Excerpts from a dataset
·····

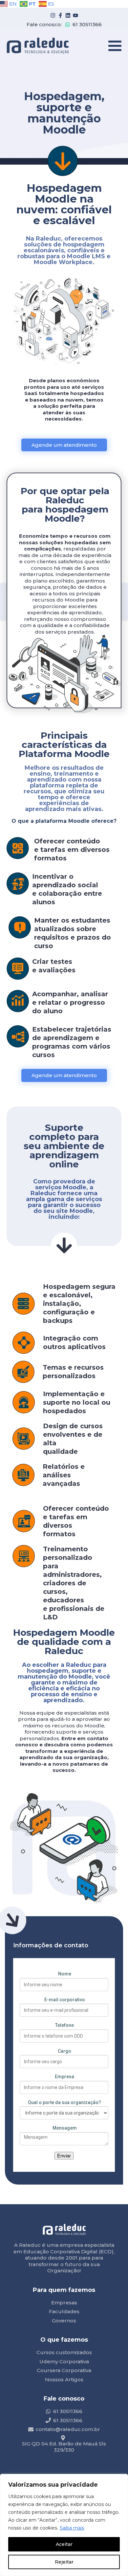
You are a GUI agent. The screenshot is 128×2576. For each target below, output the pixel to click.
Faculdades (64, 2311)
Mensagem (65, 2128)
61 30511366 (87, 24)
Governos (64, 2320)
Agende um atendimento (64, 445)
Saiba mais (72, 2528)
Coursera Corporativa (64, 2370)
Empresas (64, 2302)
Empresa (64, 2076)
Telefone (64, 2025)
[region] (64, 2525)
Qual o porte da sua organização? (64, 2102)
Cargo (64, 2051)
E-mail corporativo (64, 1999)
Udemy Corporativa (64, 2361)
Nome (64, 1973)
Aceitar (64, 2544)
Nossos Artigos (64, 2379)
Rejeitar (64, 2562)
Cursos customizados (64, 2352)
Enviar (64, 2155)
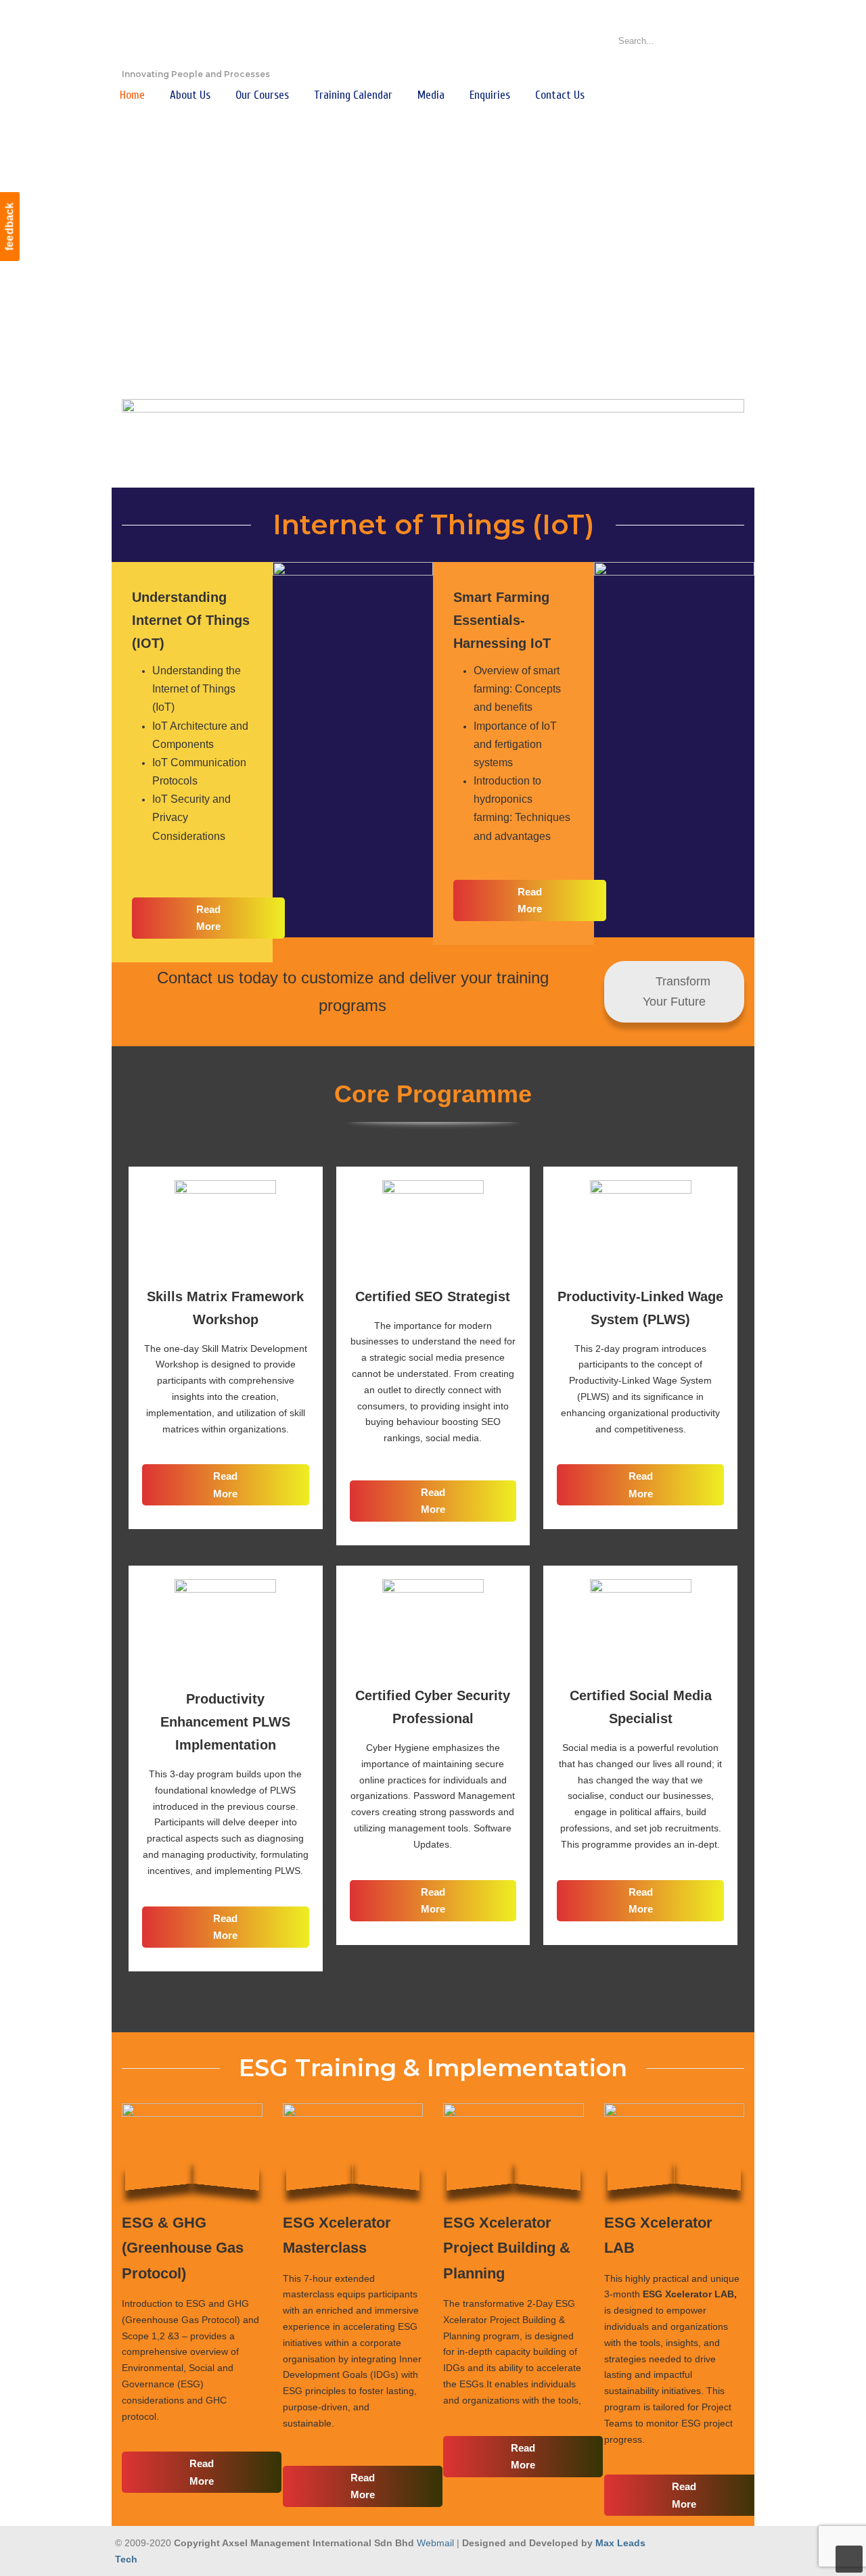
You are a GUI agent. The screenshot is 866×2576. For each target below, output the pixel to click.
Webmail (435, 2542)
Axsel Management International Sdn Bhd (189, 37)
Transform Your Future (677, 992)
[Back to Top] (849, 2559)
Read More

·····

**Aim of the exercise:** Retype the records above exactly, starting at the line that contains "Enviar (64, 2155)" and going through the last line, and leave out any pictures.

**Task answer:**
Enviar (64, 2155)
You are a GUI agent. The screenshot is 866×2576. For each target below, output the pixel to click.
Webmail (435, 2542)
Axsel Management International Sdn Bhd (189, 37)
Transform Your Future (677, 992)
[Back to Top] (849, 2559)
Read More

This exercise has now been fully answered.